*** Opening of INFORMATION ***

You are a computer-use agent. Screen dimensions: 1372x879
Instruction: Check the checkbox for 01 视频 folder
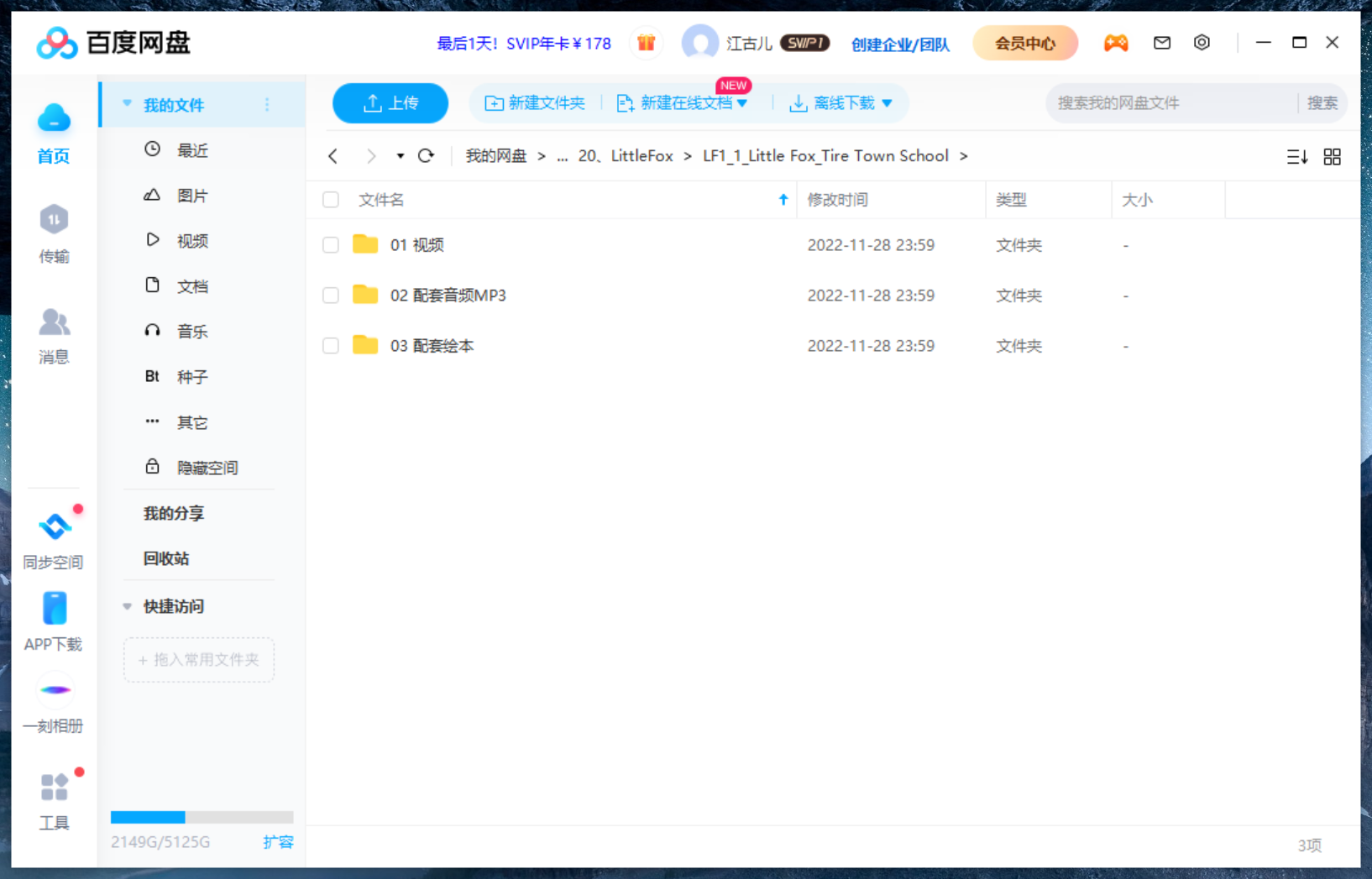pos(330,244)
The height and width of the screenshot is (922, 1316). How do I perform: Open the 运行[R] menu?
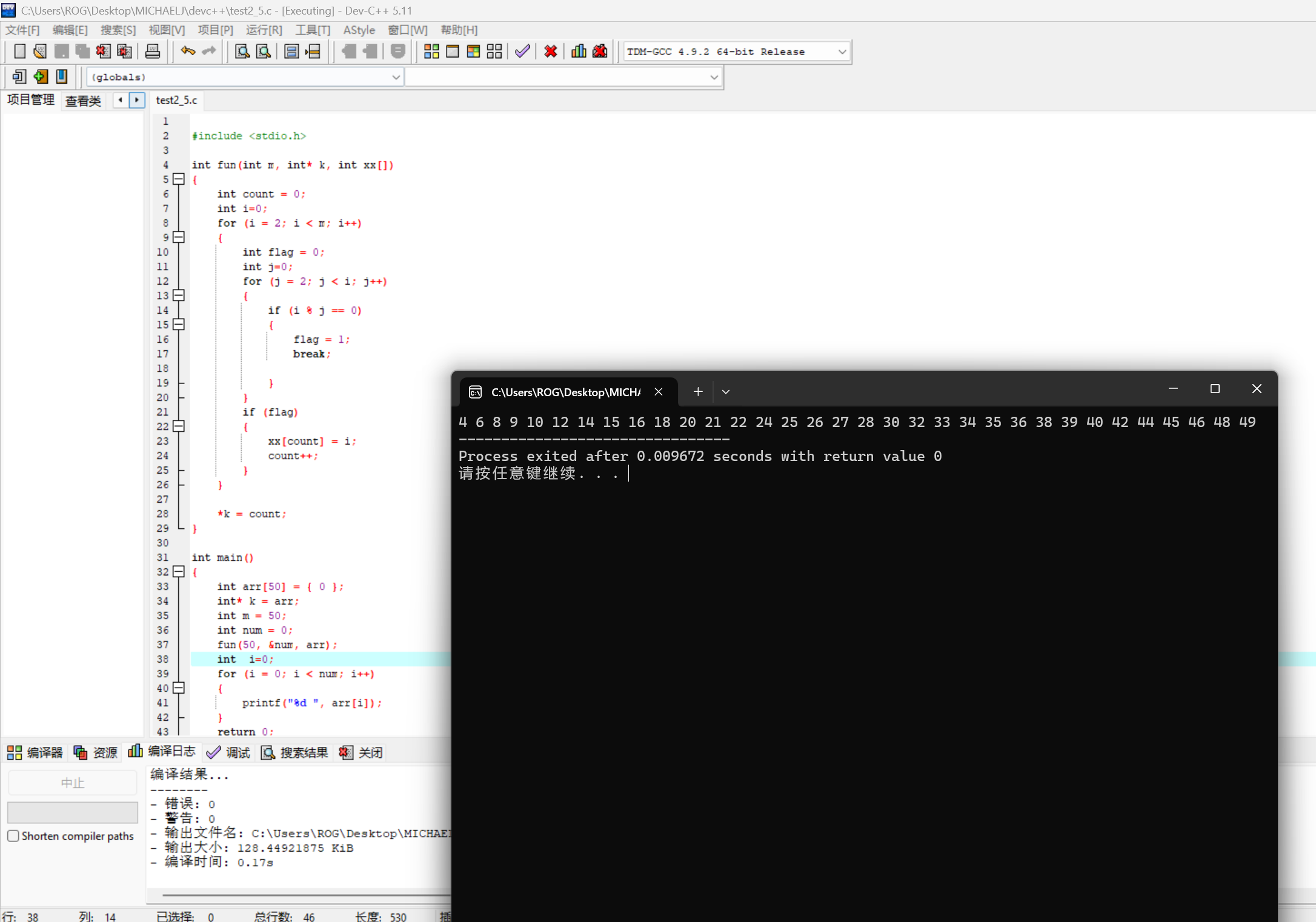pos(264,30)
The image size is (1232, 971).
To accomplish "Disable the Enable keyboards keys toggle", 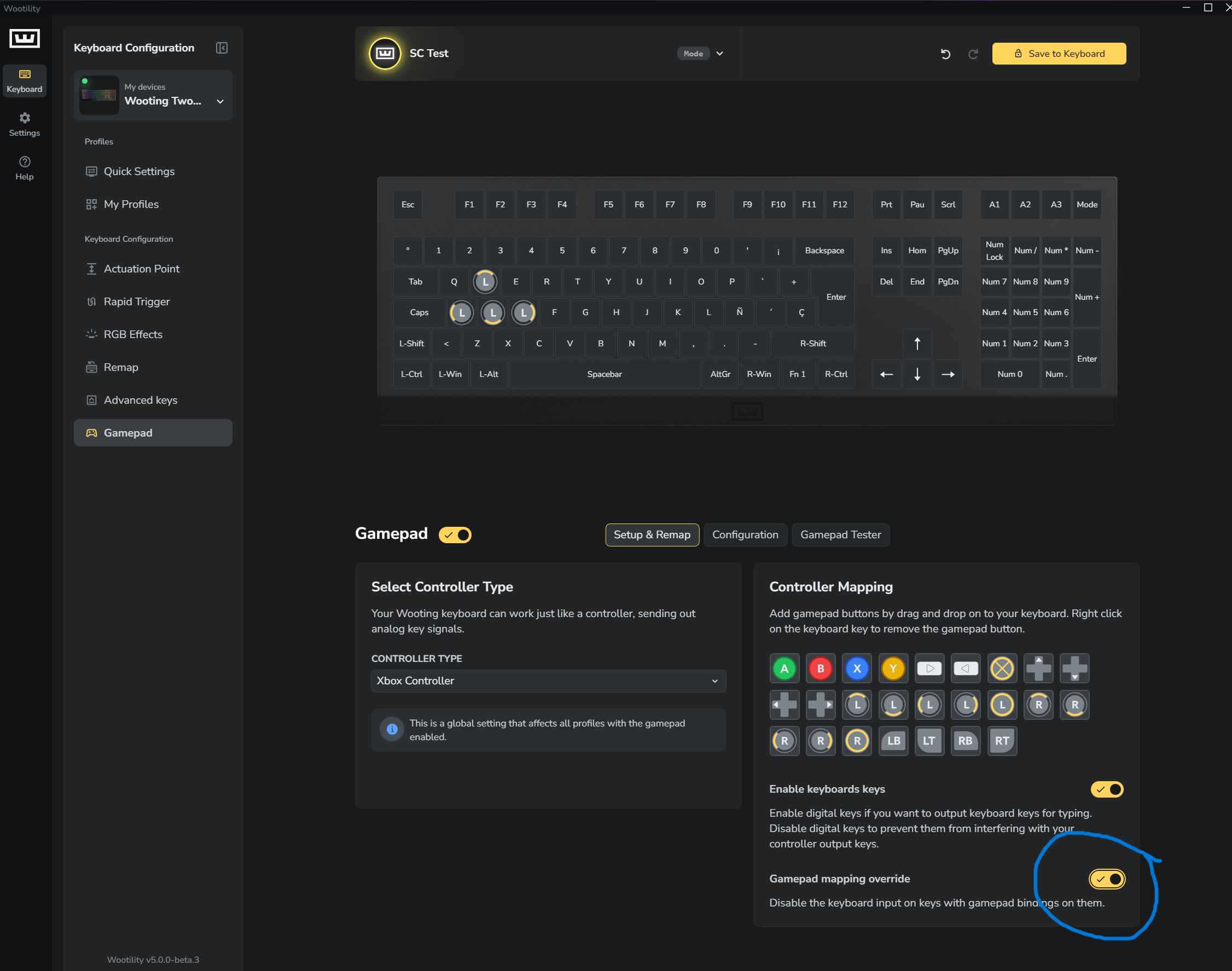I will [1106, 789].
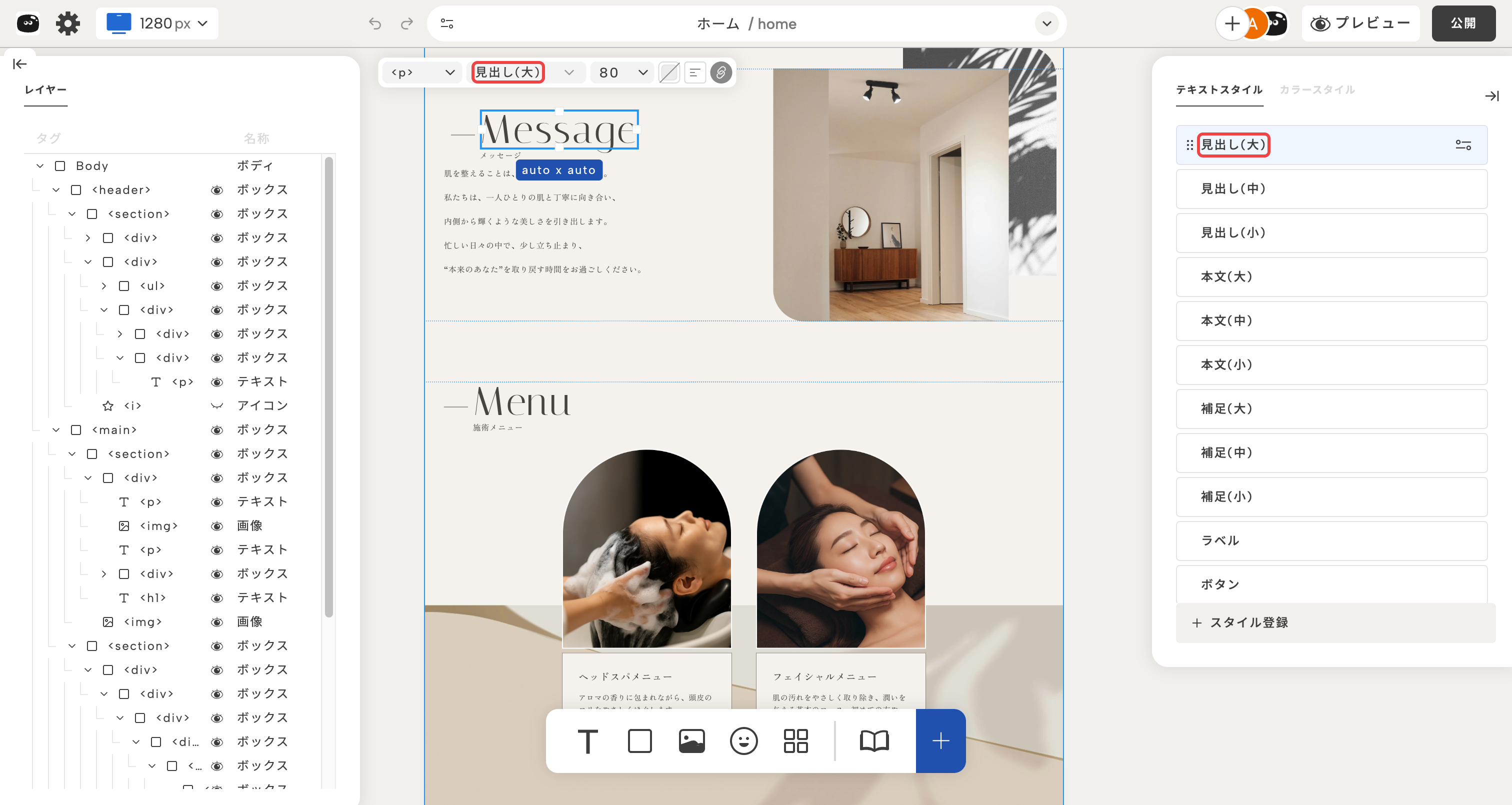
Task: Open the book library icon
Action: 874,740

*** Close of INFORMATION ***

### PROBLEM STATEMENT
Pictures stay out. Transcribe the lines from the start of the entries above through the line with "The image size is (1232, 971).", exactly.

### RESULT
You are a computer-use agent. Screen dimensions: 1372x879
Instruction: Check the checkbox for 01 视频 folder
pos(330,244)
The height and width of the screenshot is (922, 1316). How do I perform: Open the 运行[R] menu?
pos(264,30)
The image size is (1232, 971).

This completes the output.